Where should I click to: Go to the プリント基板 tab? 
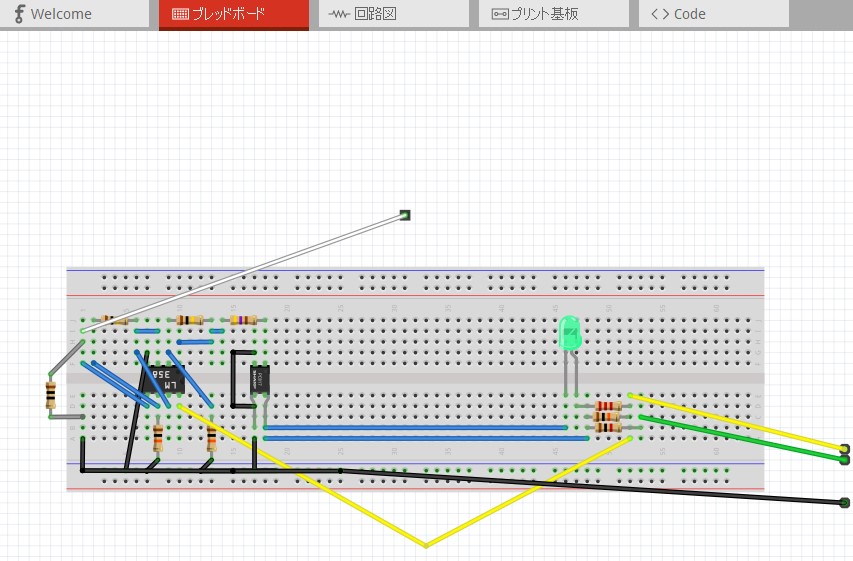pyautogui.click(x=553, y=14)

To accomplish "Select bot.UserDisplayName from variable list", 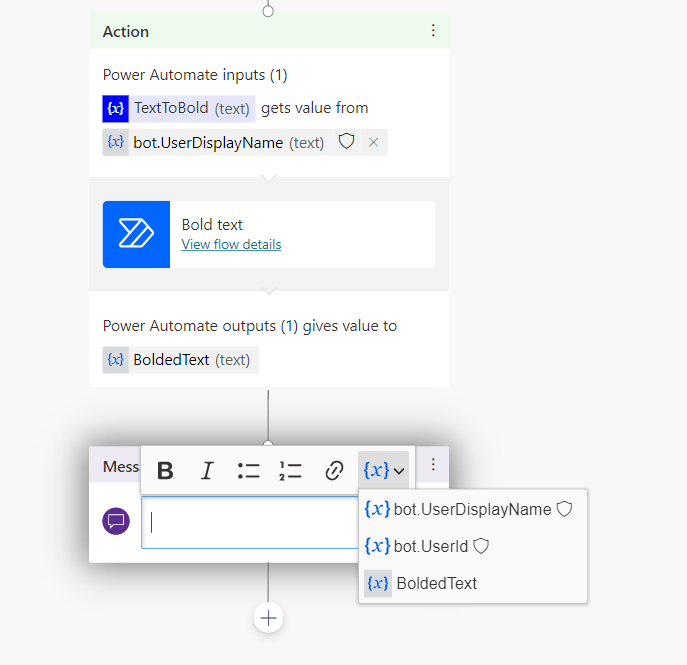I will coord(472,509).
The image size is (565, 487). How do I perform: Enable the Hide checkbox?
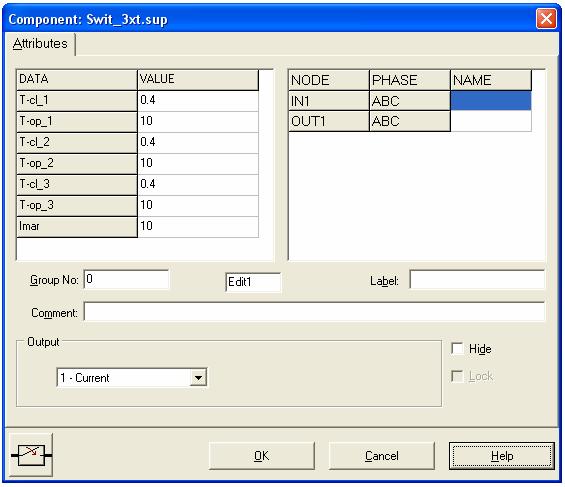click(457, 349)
■ ■ ■ ■ ■
| WHAT YOU WILL DO |
Repeat, exactly and with no pictures, each line from the line that holds "The image size" through the last line of the records above.

| RESPONSE |
The image size is (565, 487). How do I perform: Enable the Hide checkbox?
click(457, 349)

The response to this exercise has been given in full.